'Sour gas' forces ExxonMobil to modify well array in Point Thomson field

Wesley LoyPetroleum News

ExxonMobil is significantly changing its Point Thomson plans because of an unexpected "sour gas" problem involving the two wells already drilled at the remote North Slope field.

In 2010, the company finished drilling two wells on Point Thomson's central pad. One well was to be a producer and the other an injector for the natural gas condensate project. But during well testing, ExxonMobil encountered higher levels of hydrogen sulfide than expected. Hydrogen sulfide, or H2S, is a "sour" or acidic gas.

Materials for the two wells were not designed for "sour service" and could suffer damage. Ultimately, both wells will be used as injectors, and a third well will be drilled as the initial Point Thomson producer, the company said.

Kim Jordan, an ExxonMobil spokeswoman in Houston, said the sour gas issue will not affect the overall schedule for the Point Thomson development.

Likewise, state Natural Resources Commissioner Dan Sullivan said work appears to be proceeding according to plan.

In a legal settlement with the state, ExxonMobil has pledged to commence initial production at Point Thomson by the winter of 2015-16, or no later than May 1, 2016.

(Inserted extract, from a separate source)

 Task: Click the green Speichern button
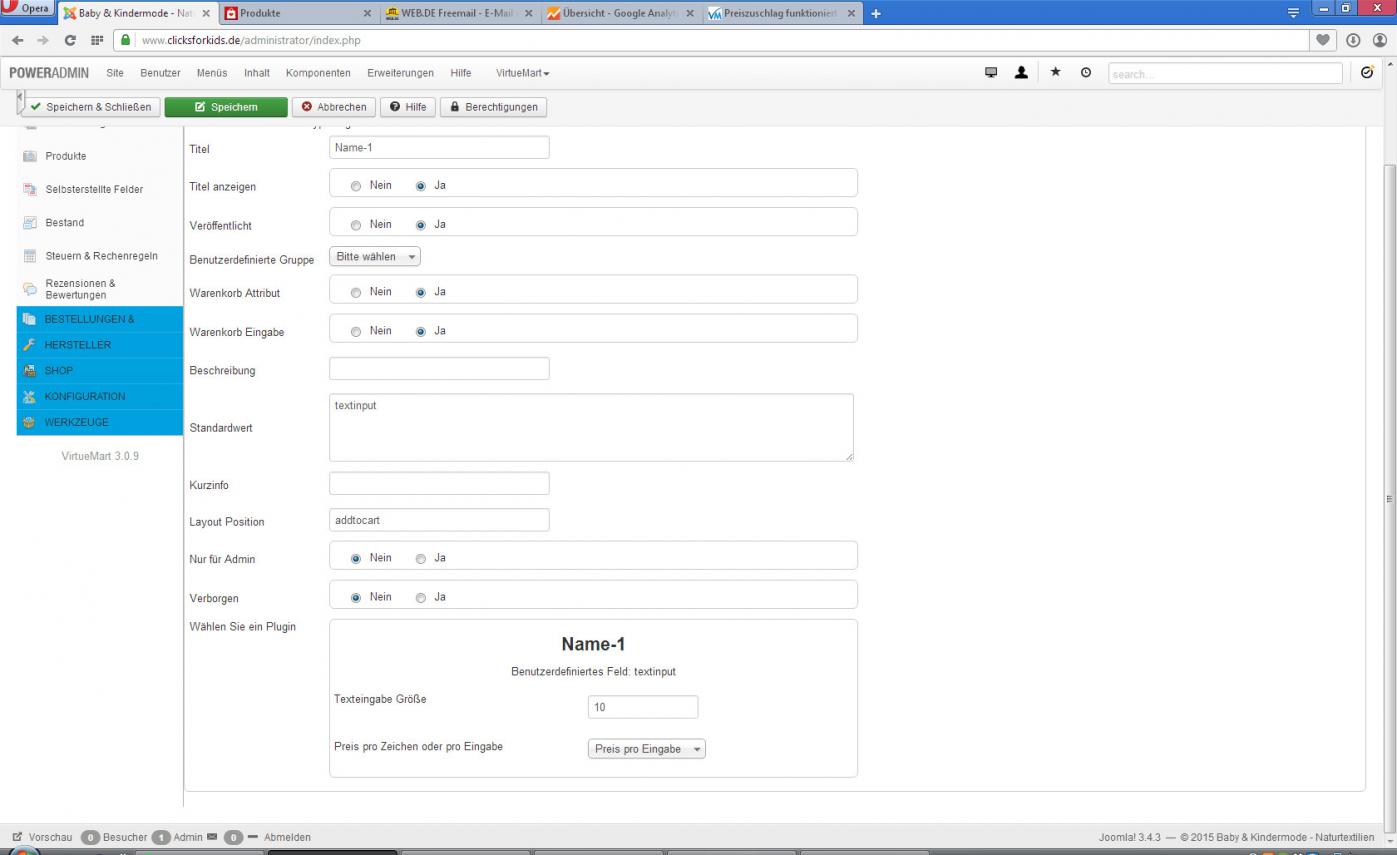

ExxonMobil detailed the sour gas problem during a recent briefing of officials with the Alaska Oil and Gas Conservation Commission and the Department of Natural Resources. DNR provided a copy of ExxonMobil's PowerPoint presentation from the Oct. 30 briefing to Petroleum News. The sour gas issue previously was not known publicly.

The Point Thomson unit is on state acreage along the Beaufort Sea coastline, about 60 miles east of Prudhoe Bay and just west of the Arctic National Wildlife Refuge.

The field is believed to contain hugely valuable reserves of natural gas, estimated at 8 trillion cubic feet. ExxonMobil says it also contains an estimated 200 million barrels of condensate, a light liquid hydrocarbon associated with natural gas.

Despite its riches, the field has yet to produce any gas or oil since its discovery in the 1970s. ExxonMobil and its partners in the field have cited the lack of a North Slope natural gas pipeline, as well as the field's remote location and technical challenges, as reasons for the lack of development.

Beginning in 2005, state officials began to take increasingly aggressive steps to try to force ExxonMobil to produce at Point Thomson. A court conflict soon developed as the oil companies sought to block the state's attempts to dissolve the unit and invalidate the underlying leases.

Under pressure, ExxonMobil drilled a pair of wells at Point Thomson. Finally, on March 29, 2012, the state and the oil companies reached a settlement agreement that resolved all the legal issues and laid out a schedule for the gradual development of the field.

While the settlement does not guarantee production, ExxonMobil and its partners will lose acreage if they don't move forward with development, state officials say.

The other major stakeholders in Point Thomson are BP and ConocoPhillips.

The first development phase, known as the "initial production system," will be designed to produce 10,000 barrels a day of condensate to start.

Major field construction has not yet occurred at Point Thomson, but is expected to begin ramping up this winter. The project will involve establishing central, west and east pads; infield roads and gathering lines; worker housing and a barge dock; and a 22-mile pipeline to tie Point Thomson into the existing North Slope oil transportation network.

The condensate production involves producer and injector wells "cycling" gas in tandem. The producer well brings wet gas to the surface. The gas goes into processing facilities for collection of the condensate. The injector well then shoots the residual dry gas back underground.